* [Problems to solve]:
[1] Could you write out the stretch from "The RFP should" through "and/or quality criteria." in the passage on RFP evaluation criteria?
[2] In the passage on RFP evaluation criteria, how would you render this sentence in Spanish: "It is essential to develop a clear list of technical and/or quality criteria."

* [Quoted text]:
Note: QA= Quality Assurance; QC= Quality Control; QMS= Quality Management System.
The RFP should state clearly how proposals may be rejected or disqualified when not respecting the prescribed requirements that are clearly set out in the RFP documents, that is, proposals not regarded as responsive to quality/technical matters. Beyond that, it is also customary to provide a minimum score to achieve a minimum quality bar, that is, a score above what would represent a mere pass For example, requiring an average score in technical overall criteria of 7 out of 10 and/or specific minimum scores requested for some specific sub-criteria.
It is essential to develop a clear list of technical and/or quality criteria.
It is good practice to assign to each of the criteria a specific weighting in the overall scoring, or the maximum number of points that will be allocated, out of the total scoring considered for the technical criterion. For some projects, a weighting for the second layer of criteria or “sub-criteria” may be provided.
It is customary and good practice that for every criteria, the RFP describes a definition or explanation for transparency purposes — and even a description of the main factors that will be considered when assessing the respective sub-criteria. However, to split the scoring/weighting into too many factors may be dangerous since that may introduce excessive rigidity and place too much emphasis on individual sub-components.
Typical qualitative and/or technical criteria include:
- Construction matters, which may include criteria such as quality and reliability of the project design offered (usually under a pre-design format), the reliability of the construction period estimated, the quality assurance methods proposed for construction oversight, and so on.
- Operational matters, which may include criteria such as quality and reliability of operating procedures and manuals, commitment of means, service or O&M quality management systems or plans, and so on.
- Maintenance matters, including criteria such as quality and reliability of the maintenance plans and programs, renewal/major maintenance programs, specific plan for hand-back, and so on.
- Evaluation criteria for environmental compliance and environmental sustainability (for example, landscape factors)

* [Record excerpts]:
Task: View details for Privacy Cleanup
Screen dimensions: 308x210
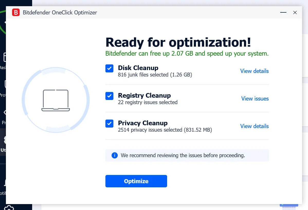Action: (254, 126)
--
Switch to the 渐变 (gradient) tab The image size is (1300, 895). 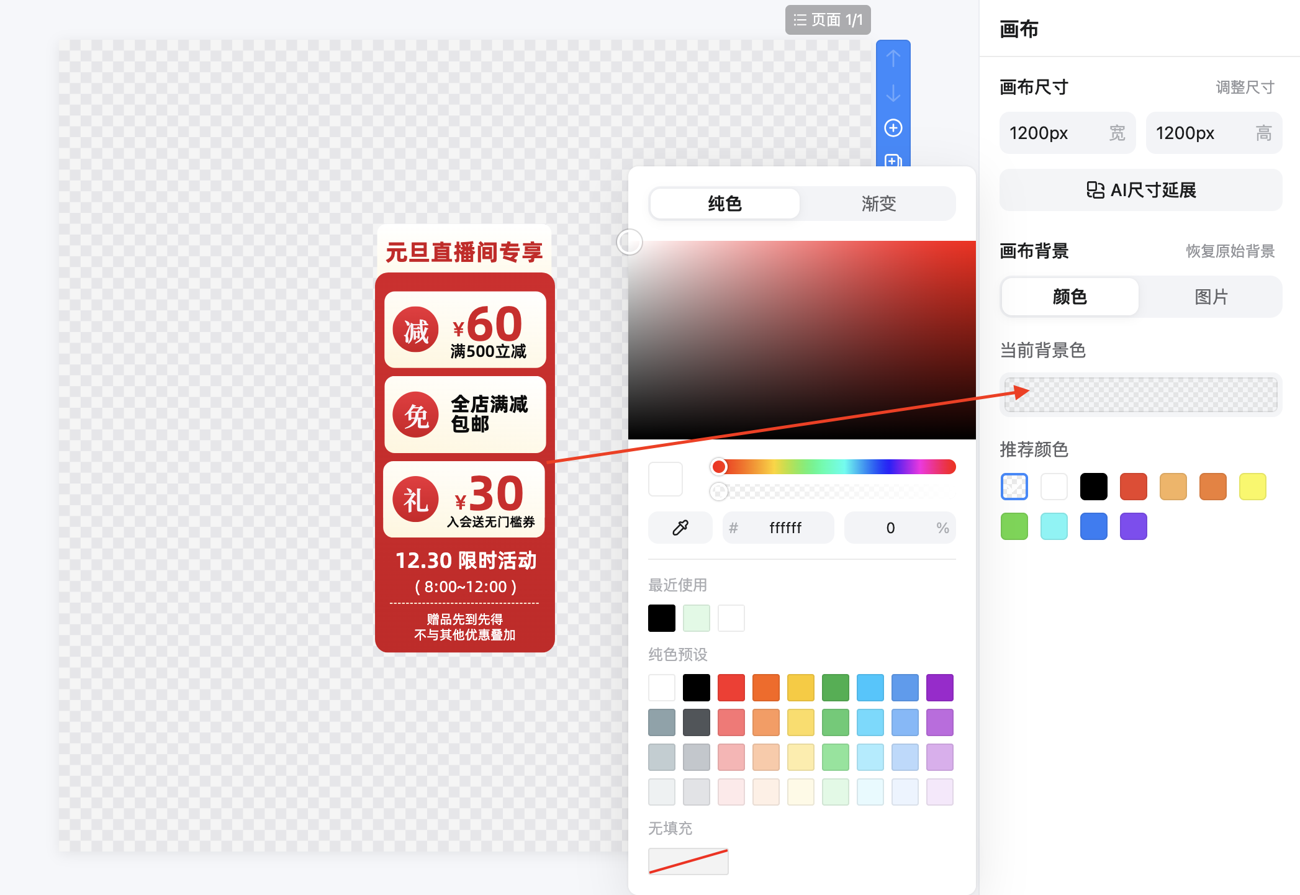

* [Answers to each task]:
[1]
The RFP should state clearly how proposals may be rejected or disqualified when not respecting the prescribed requirements that are clearly set out in the RFP documents, that is, proposals not regarded as responsive to quality/technical matters. Beyond that, it is also customary to provide a minimum score to achieve a minimum quality bar, that is, a score above what would represent a mere pass For example, requiring an average score in technical overall criteria of 7 out of 10 and/or specific minimum scores requested for some specific sub-criteria.
It is essential to develop a clear list of technical and/or quality criteria.

[2] Es esencial elaborar una lista clara de criterios técnicos y/o de calidad.